NOTES TO CONSOLIDATED FINANCIAL STATEMENTS — (Continued)
Fiscal 2025. For the Company’s annual goodwill impairment test for fiscal 2025, given the length of time since the Company’s last quantitative assessment and considering the separation of the Studio Business from the Starz Business, the Company performed quantitative goodwill impairment assessments for all of its reporting units, based on the most recent data and expected growth trends, using a combination of DCF analyses and market-based valuation methodologies to estimate the fair value of the Company’s reporting units. Based on the quantitative impairment assessment, the Company determined that the fair value of the Company’s reporting units significantly exceeded the carrying values for all of the Company’s reporting units.
Management will continue to monitor all of its reporting units for changes in the business environment that could impact the recoverability of goodwill in future periods. The recoverability of goodwill is dependent upon the continued growth of revenue and cash flows from the Company’s business activities. Examples of events or circumstances that could result in changes to the underlying key assumptions and judgments used in the Company’s goodwill impairment tests, and ultimately impact the estimated fair value of the Company’s reporting units may include the global economy; consumer consumption levels of the Company’s content; adverse macroeconomic conditions related to higher inflation and interest rates and currency rate fluctuations, and the impact on the global economy from wars, terrorism and multiple international conflicts, and future bank failures; volatility in the equity and debt markets which could result in higher weighted-average cost of capital; capital market transactions; the duration and potential impact of strikes of unions on our ability to produce, acquire and distribute our content; the commercial success of the Company’s television programming and motion pictures; the Company’s continual contractual relationships with its customers; and changes in consumer behavior. If management's assumptions are not realized, it is possible that impairment charges may need to be recorded in the future.
Leases
The Company determines if an arrangement is a lease at its inception. The expected term of the lease used for computing the lease liability and right-of-use (“ROU”) asset and determining the classification of the lease as operating or financing may include options to extend or terminate the lease when it is reasonably certain that the Company will exercise that option. The Company has elected not to separate lease components from non-lease components across all lease categories. Instead, each separate lease component and non-lease component are accounted for as a single lease component.
Operating Leases. Operating lease ROU assets, representing the Company’s right to use the underlying asset for the lease term, are included in the “Other noncurrent assets” line item on the Company’s consolidated balance sheets. Operating lease liabilities, representing the present value of the Company’s obligation to make payments over the lease term, are included in the “Accrued expenses and other current liabilities” and “Other noncurrent liabilities” line items on the Company’s consolidated balance sheets. The Company has entered into various short-term operating leases which have an initial term of 12 months or less. These short-term leases are not recorded on the Company’s consolidated balance sheets. Lease expense for operating leases is recognized on a straight-line basis over the lease term.

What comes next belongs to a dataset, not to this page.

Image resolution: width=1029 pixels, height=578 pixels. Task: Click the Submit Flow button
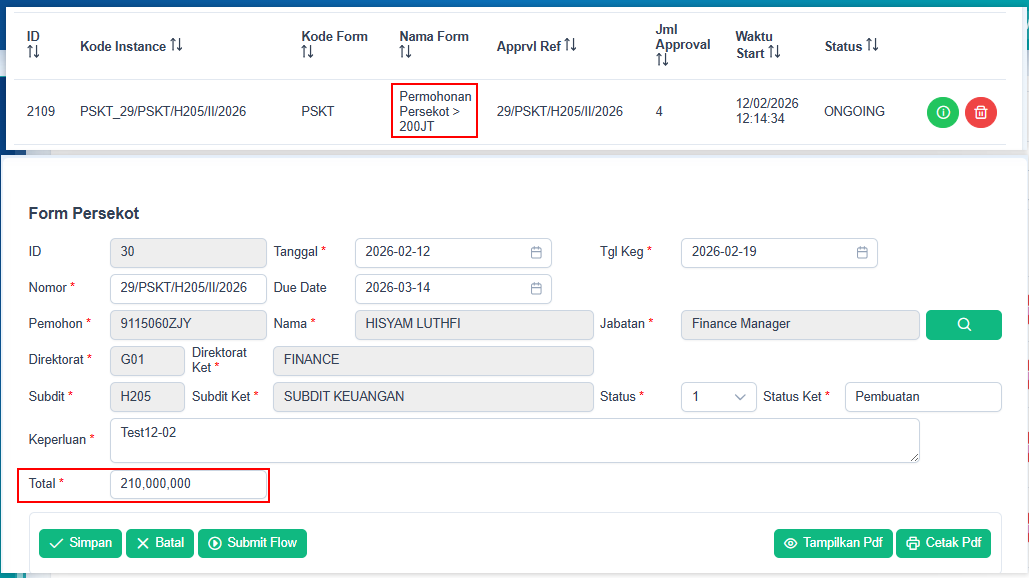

Finance Leases. The Company did not have any finance leases during the years ended March 31, 2026 and 2025.
The present value of the lease payments is calculated using a rate implicit in the lease, when readily determinable. However, as most of the Company’s leases do not provide an implicit rate, the Company uses its incremental borrowing rate to determine the present value of the lease payments for the majority of its leases.
Variable lease payments that are based on an index or rate are included in the measurement of ROU assets and lease liabilities at lease inception. All other variable lease payments are expensed as incurred and are not included in the measurement of ROU assets and lease liabilities.
Deferred Revenue
Deferred revenue relates primarily to customer cash advances or deposits received prior to when the Company satisfies the corresponding performance obligation.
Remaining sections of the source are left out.